Ce récit fut d’abord oral. La femme de lettre Charlotte Engelhardt-Schweighaeuser (1781-1864) l’entendit d’un garde forestier, elle en fit un poème en alsacien. En 1816, la légende du Nideck paraissait dans un ouvrage des célèbres frères Grimm. Le texte inspira ensuite le poète Adelbert von Chamisso qui composa « Das Riesenspielzeug – la fille du géant».

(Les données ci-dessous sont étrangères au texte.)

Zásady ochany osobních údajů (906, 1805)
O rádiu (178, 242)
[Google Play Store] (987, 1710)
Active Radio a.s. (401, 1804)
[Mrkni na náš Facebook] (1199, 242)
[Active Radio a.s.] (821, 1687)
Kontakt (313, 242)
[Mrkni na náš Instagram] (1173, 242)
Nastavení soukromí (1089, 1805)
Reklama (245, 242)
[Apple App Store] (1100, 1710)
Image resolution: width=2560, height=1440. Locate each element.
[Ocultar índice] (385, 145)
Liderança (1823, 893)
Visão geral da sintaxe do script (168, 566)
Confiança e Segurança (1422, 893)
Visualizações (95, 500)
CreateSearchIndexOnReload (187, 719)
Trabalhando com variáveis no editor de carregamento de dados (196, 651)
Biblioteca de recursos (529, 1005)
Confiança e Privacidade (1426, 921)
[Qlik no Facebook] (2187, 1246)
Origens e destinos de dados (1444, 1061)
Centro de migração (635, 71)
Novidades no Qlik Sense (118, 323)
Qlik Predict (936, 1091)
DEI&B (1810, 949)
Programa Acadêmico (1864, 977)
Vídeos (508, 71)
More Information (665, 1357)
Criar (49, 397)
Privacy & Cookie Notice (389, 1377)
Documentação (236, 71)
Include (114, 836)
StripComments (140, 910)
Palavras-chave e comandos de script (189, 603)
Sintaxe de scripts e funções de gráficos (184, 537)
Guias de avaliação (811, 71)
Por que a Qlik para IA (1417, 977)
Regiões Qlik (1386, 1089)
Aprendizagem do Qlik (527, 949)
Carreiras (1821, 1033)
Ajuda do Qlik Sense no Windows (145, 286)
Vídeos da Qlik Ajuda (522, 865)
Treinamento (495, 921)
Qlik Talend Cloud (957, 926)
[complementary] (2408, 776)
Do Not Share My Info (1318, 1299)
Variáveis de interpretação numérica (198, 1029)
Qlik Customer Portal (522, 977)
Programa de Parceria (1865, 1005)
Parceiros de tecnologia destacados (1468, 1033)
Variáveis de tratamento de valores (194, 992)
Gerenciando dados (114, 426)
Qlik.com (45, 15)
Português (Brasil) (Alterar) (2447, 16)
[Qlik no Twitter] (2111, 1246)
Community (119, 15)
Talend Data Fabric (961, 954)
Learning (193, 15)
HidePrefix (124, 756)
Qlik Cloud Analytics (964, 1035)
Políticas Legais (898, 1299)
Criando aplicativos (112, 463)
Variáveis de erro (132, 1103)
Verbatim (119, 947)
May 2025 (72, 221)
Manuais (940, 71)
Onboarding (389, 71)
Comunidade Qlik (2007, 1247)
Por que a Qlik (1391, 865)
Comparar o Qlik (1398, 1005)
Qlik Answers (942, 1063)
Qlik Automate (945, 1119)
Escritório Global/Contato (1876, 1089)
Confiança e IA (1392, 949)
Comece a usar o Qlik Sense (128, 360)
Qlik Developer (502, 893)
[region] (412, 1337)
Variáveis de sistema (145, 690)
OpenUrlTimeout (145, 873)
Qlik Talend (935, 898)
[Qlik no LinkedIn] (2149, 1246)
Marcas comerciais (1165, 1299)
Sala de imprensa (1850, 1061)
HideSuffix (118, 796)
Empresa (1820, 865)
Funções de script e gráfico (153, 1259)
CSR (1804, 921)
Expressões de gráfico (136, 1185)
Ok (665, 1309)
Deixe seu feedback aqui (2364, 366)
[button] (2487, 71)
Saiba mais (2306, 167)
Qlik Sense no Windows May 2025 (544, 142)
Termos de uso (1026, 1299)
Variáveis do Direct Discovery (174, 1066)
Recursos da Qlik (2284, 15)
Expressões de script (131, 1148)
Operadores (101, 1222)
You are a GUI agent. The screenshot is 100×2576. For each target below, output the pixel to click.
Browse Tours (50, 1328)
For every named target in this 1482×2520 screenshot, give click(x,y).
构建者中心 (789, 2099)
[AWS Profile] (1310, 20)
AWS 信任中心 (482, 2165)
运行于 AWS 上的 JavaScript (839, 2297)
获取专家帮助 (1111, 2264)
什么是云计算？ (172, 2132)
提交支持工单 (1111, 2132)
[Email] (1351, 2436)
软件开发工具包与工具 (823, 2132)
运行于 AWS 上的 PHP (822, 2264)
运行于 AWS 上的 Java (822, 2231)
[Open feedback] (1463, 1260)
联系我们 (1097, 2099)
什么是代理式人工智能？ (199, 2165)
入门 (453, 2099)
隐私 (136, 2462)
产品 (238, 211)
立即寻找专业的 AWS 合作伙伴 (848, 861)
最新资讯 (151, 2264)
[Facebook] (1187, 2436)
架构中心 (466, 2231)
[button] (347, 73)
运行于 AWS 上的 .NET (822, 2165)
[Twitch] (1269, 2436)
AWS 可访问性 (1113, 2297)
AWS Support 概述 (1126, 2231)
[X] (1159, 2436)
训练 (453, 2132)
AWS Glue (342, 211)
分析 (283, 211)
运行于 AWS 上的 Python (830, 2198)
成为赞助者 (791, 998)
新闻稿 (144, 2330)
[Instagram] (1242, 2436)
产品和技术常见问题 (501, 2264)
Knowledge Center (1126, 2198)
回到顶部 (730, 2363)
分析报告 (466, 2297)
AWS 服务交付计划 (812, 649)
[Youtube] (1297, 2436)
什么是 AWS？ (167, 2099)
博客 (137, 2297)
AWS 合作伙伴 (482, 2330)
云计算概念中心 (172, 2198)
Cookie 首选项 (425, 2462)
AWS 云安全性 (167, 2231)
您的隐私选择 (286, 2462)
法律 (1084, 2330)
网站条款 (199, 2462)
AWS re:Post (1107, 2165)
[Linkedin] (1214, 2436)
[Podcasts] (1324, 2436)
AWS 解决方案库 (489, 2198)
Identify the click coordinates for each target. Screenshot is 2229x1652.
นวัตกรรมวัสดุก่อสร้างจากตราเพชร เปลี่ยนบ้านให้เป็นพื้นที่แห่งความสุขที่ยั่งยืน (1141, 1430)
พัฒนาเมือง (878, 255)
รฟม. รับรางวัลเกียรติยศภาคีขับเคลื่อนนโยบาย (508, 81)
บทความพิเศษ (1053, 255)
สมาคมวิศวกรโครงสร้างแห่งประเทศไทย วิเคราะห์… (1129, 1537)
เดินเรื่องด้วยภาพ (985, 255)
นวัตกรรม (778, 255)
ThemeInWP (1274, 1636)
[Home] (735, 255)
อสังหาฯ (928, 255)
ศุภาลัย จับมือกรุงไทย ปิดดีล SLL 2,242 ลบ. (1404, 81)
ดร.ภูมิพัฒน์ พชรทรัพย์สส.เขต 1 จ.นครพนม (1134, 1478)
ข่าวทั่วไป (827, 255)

De ce château où jadis demeuraient les géants, il ne reste aujourd’hui que des ruines et ce conte d’antan. Aussi depuis 2004, des œuvres en grès, taillées par 8 artistes internationaux, sur le thème de la légende des géants du Nideck ont été installées en forêt. C’est le premier sentier international de la sculpture contemporaine en Alsace. En attendant de pouvoir à nouveau le sillonner, laissons les géants un peu en paix.